As the business grows and data traffic increases, CKafka may lead to excessive resource consumption on the Broker when producers and consumers produce/consume large amounts of data or generate requests at extremely high speeds, resulting in network I/O saturation and other issues. To avoid impacting the entire business, CKafka has designed a refined throttling scheme for nodes to enable self-protection and prevent affecting the full business due to excessive resource consumption.
Overview
Take an instance of the 20MB sales specification as an example:
CKafka targets customer use scenarios and requirements, with at least 3-node deployment. Therefore, for 20MB traffic, each node is designed to withstand 6.67MB of read and write traffic. In use, it is recommended to set the number of partitions to 2-3 times the nodes to balance request traffic and enhance maximum performance.
Currently, traffic throttling capabilities of CKafka are provided at two levels, as described below:
Cluster-level traffic throttling
The overall write traffic throttling is 20 MB/s, indicating the maximum write traffic (including replicas) tested by the customer is around 20 MB/s. However, with three nodes and the traffic of 6.67 MB/s for each node, the maximum write traffic for individual partitions is 6.67 MB/s. If a node has two partitions, the maximum write traffic is 3.33 MB/s when the replica traffic is also counted.
The overall read traffic throttling is 20 MB/s, indicating the maximum read traffic (excluding replicas) tested by the customer is around 20 MB/s.
Topic-level traffic throttling
Customers can configure traffic throttling for Topics. For example, for a Topic with 2 replicas, the production traffic can be limited to 7 MB/s (including replicas), and the consumption traffic to 20 MB/s.
Production traffic throttling: 7 MB/s
Consumption traffic throttling: 20 MB/s
Traffic Throttling Mechanism Explanation
CKafka's traffic throttling mechanism adopts soft throttling, which means that when user traffic exceeds the quota, the server delays packet response instead of returning an error to the client.
Take API traffic throttling as an example:
Hard throttling : Assume that the call frequency is 100 times/s. The server will return an error when client calls exceed 100 times per second, and the client needs to handle the error according to the business logic.
Soft throttling : Assume that the call frequency is 100 times/s, and the normal time consumption is 10 ms. When client calls exceed 100 times per second:
The request takes 20 ms if frequency exceeds 110 times per second.

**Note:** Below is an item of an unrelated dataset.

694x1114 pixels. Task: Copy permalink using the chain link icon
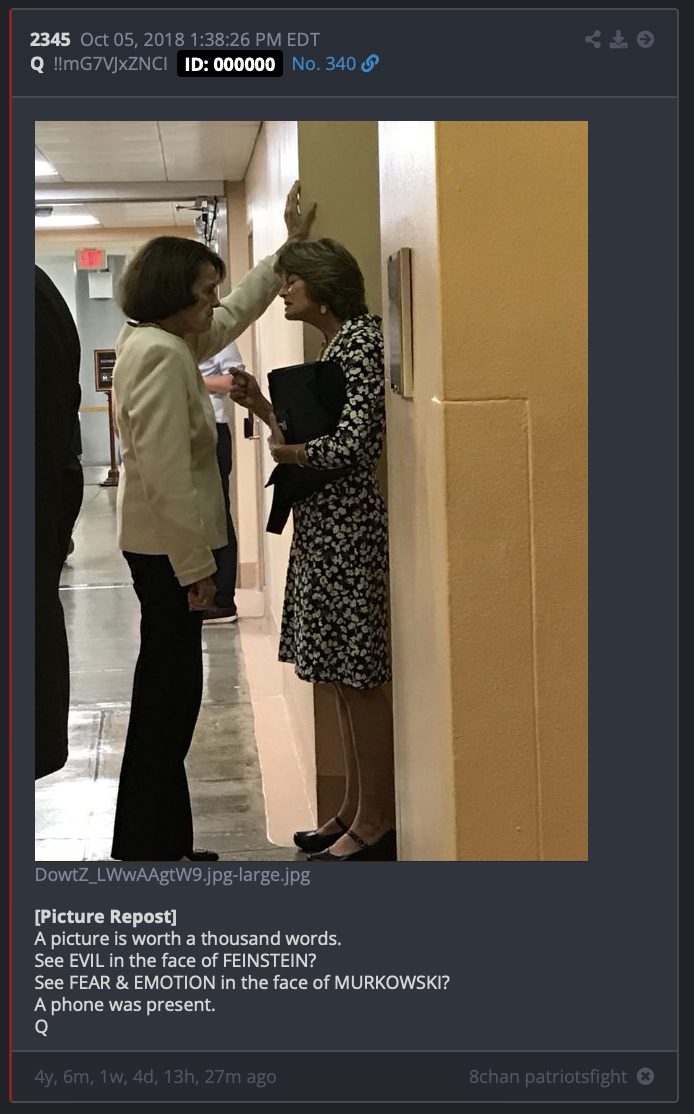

The request takes 50 ms if frequency exceeds 200 times per second. This is friendly to the client. No error or alarm will be triggered due to traffic surges or fluctuations, and the business can run normally.
Therefore, soft throttling is better for users in high-traffic scenarios like Kafka.
Relationship between the purchased bandwidth and production/consumption bandwidth:
Maximum production bandwidth (per second) = purchased bandwidth / number of replicas
Maximum consumption bandwidth (per second) = purchased bandwidth
Delayed Response Packet Traffic Throttling Principles
The underlying traffic throttling mechanism of CKafka instances is implemented based on the token bucket principle. Each second is divided into multiple time buckets, measured in milliseconds.
The traffic throttling policy divides each second (1,000 ms) into several time buckets. For example, if there are 10 time buckets, each bucket is 100 ms. The traffic throttling for each time bucket is 1/10 of the total instance traffic. If the traffic of a TCP request in a certain time bucket exceeds the traffic throttling, the packet response delay for that request will be increased according to the internal traffic throttling algorithm. In this way, the client cannot quickly receive the TCP response, thus achieving traffic throttling.